Польша в то время входила в состав Российской империи и не доставляла царям ничего, кроме головной боли.
– Не наполовину, а меньше, – поправила брата Аделаида Станиславовна. – Один наш дед – француз, а бабушка – из немецких Мейссенов. Другой дед, хоть и Браницкий, в Польше почти не жил. И жена у него, насколько помню, тоже была немка.

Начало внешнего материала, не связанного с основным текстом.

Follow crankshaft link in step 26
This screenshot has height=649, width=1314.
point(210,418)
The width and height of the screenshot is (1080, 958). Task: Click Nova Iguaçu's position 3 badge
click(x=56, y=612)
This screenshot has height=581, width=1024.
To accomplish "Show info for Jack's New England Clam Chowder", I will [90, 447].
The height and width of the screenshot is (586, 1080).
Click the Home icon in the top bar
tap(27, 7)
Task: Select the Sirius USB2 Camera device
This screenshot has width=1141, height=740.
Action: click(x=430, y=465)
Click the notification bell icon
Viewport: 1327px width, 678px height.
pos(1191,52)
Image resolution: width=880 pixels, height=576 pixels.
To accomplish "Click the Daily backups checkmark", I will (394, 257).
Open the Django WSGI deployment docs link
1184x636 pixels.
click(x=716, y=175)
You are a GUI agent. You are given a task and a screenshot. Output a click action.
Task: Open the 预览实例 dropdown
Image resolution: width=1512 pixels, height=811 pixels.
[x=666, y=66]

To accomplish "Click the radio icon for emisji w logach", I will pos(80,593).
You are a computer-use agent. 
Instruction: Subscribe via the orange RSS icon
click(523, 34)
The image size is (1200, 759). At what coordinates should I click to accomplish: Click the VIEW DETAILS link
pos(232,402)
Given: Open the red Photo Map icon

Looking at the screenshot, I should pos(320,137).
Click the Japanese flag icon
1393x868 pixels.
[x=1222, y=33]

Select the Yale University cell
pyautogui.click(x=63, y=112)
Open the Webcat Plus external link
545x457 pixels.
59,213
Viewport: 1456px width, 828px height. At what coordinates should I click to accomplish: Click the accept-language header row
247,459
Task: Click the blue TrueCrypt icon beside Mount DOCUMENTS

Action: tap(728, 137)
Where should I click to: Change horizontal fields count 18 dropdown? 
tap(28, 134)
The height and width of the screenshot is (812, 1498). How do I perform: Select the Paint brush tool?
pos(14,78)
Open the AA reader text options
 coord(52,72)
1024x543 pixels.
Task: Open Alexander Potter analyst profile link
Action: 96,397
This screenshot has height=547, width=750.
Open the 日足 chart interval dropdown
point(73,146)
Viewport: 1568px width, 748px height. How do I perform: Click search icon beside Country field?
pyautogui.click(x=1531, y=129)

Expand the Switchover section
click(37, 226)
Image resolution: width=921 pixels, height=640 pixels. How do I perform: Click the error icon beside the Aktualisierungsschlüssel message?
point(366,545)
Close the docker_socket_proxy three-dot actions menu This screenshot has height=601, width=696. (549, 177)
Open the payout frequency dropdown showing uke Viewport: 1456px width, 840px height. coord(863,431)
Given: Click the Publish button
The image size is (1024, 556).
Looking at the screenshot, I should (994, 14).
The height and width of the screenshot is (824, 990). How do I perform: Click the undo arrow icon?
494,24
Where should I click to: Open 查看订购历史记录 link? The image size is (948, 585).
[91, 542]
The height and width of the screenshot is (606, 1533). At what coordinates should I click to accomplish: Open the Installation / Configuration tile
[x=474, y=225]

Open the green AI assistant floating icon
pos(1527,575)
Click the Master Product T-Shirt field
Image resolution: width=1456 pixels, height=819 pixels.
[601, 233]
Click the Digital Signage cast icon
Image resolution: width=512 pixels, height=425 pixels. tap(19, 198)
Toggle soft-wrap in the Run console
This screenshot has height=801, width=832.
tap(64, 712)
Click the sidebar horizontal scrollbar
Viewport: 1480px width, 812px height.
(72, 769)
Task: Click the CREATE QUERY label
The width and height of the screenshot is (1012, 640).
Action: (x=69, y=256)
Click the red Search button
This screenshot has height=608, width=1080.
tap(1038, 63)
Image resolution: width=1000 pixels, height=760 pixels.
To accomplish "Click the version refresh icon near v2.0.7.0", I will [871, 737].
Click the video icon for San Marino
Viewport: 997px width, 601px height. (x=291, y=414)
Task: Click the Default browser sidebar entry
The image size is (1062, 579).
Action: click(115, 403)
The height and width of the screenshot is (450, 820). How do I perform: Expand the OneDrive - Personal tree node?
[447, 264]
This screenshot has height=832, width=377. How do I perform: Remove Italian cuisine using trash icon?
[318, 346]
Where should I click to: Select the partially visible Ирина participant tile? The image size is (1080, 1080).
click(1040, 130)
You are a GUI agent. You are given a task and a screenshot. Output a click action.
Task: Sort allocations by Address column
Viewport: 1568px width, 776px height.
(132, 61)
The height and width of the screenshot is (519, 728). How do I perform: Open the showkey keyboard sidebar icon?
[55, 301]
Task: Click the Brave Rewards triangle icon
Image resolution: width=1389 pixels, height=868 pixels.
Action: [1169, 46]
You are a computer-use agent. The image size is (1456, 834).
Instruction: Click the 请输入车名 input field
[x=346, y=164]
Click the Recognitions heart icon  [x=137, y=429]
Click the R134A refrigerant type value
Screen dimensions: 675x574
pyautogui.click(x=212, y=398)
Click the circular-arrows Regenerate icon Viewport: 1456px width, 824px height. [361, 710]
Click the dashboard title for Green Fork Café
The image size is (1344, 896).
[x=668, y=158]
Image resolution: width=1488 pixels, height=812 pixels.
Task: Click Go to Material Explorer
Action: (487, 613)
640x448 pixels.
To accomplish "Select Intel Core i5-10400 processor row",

– Адочка, не сердись, – сказал Казимир, целуя руку сестре, – но вряд ли кто-то захочет входить в такие тонкости. – Он вздохнул. – А вообще получается, что я наполовину немец? Странно! Сколько я ни учил этот язык, он мне не давался. Зато француженки мне нравятся.
– По-моему, Казимир, тебе нравятся все! – с неудовольствием заметила Аделаида Станиславовна, отнимая руку. – Я жду не дождусь, когда же ты наконец женишься!
Казимир вытаращил глаза и схватился за бутылку, словно она одна могла спасти его от неминуемого брака.
…На следующее утро Амалия встала пораньше, примерила платье и нашла, что оно действительно очень ей идет. Кроме того, девушка совершила набег на коробку с пудрой, принадлежавшую матери, и вскоре уже ни один человек не смог бы распознать на ее лице следы недавнего загара.
Аделаида Станиславовна показала дочери, как удобнее всего прикреплять накладку на голове.
В назначенное время за Амалией заехал господин Волынский, ее начальник в особой службе, и они отправились в Зимний дворец.
Император и наследник пожелали лично осмотреть картину Леонардо, после чего Александр II попросил Волынского остаться, чтобы поговорить с ним наедине. Что же до Амалии, то ей выделили лакея, дабы тот проводил ее до кареты.
Спускаясь по лестнице, она увидела молодого офицера, который поднимался по ступеням ей навстречу. Офицер был хорошенький, как картинка, но при этом от него веяло ледяным холодом, который, вероятно, сам он считал признаком безукоризненных манер. Амалия едва не рассмеялась вслух – настолько комичным ей показался молодой человек. Впрочем, спустившись с лестницы, она и думать о нем забыла.
А Александр Корф, когда девушка уже прошла мимо, все стоял и смотрел ей вслед.